Perils of poverty  

More than half of Pakistan’s population lives in areas of disproportionate poverty, and at the same time, it is beyond our reach to control its impacts. The consequences of poverty are cyclical, with each consequence leading to a different cause, which in turn results in yet another effect that adds to the hardships in this world. When monetary imbalance becomes a factor, children are forced into labor to support their families. They are pushed into becoming household help for affluent and upper-middle-class households, which is an increasingly worrisome trend in Pakistan.

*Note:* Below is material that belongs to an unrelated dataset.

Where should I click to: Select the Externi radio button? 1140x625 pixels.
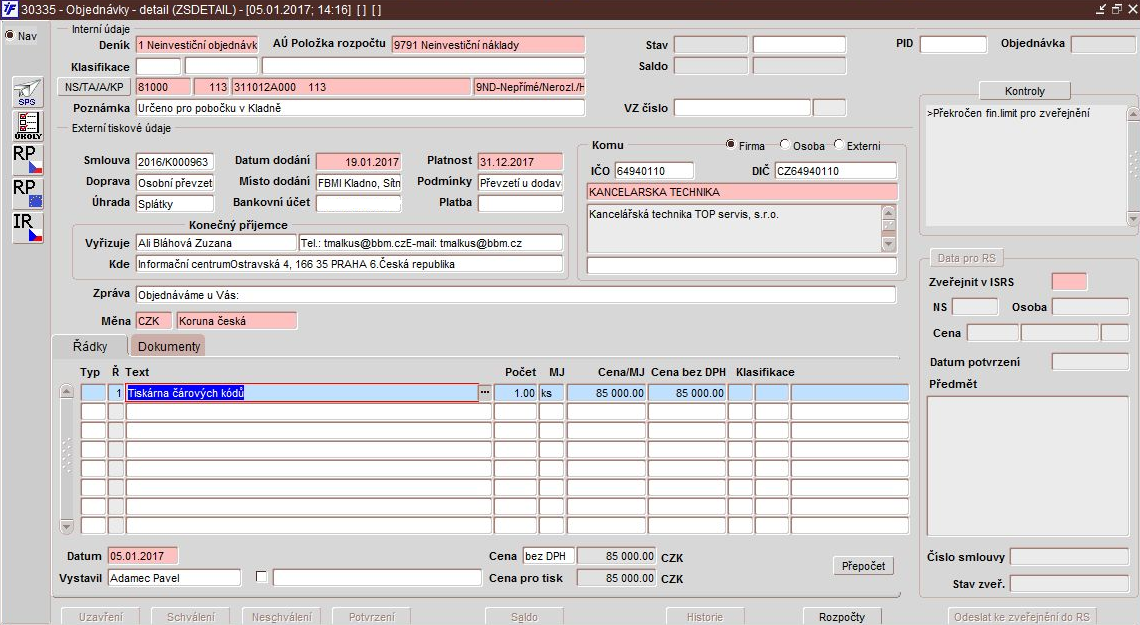tap(838, 145)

These children are sent to work as maids despite the dangers of violence, verbal and sexual abuse they may face. We have come across infamous cases of child maids like Tayyaba, a ten-year-old who was tortured by a judge and his wife, resulting in several injuries, or the case of Nazia Shaukat, a girl in her early teens who was compelled to work as a household help in Lahore only to be brutally beaten by the owners’ daughters. Unfortunately, it has been proven that the exploitation of youngsters in underprivileged households is passed down from one generation to the next, and breaking the cycle of child labor seems nearly impossible.

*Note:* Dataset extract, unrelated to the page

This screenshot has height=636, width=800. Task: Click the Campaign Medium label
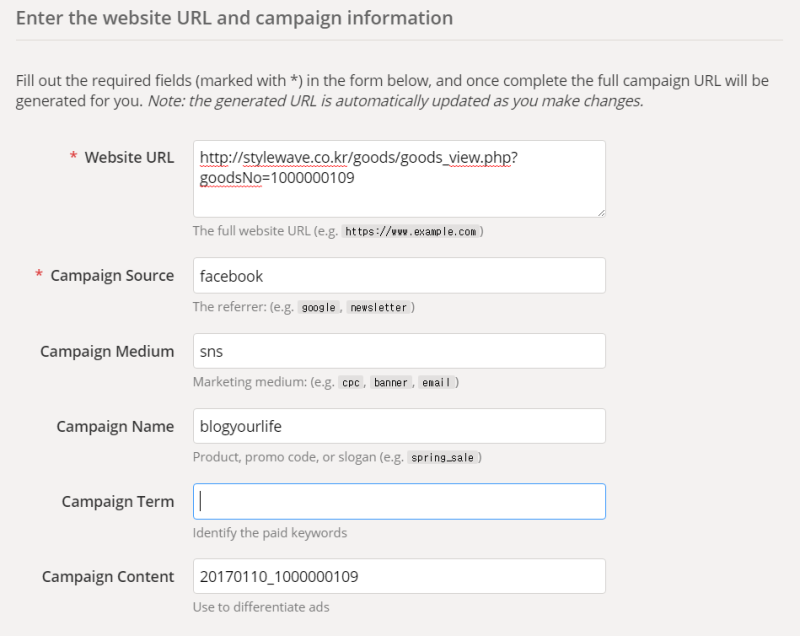(x=107, y=351)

As outlined in the Constitution and emphasized by Quaid-e-Azam, Pakistan must transform into a welfare state, but do we have what it takes to bring about tangible change? We often fail to recognize that as citizens of Pakistan, we all bear responsibility for these neglected children. They need to be heard and seen. Perhaps we can start by understanding that most children who enter the labor force do not do so by choice but due to circumstances. It is time we question our own prejudices and biases.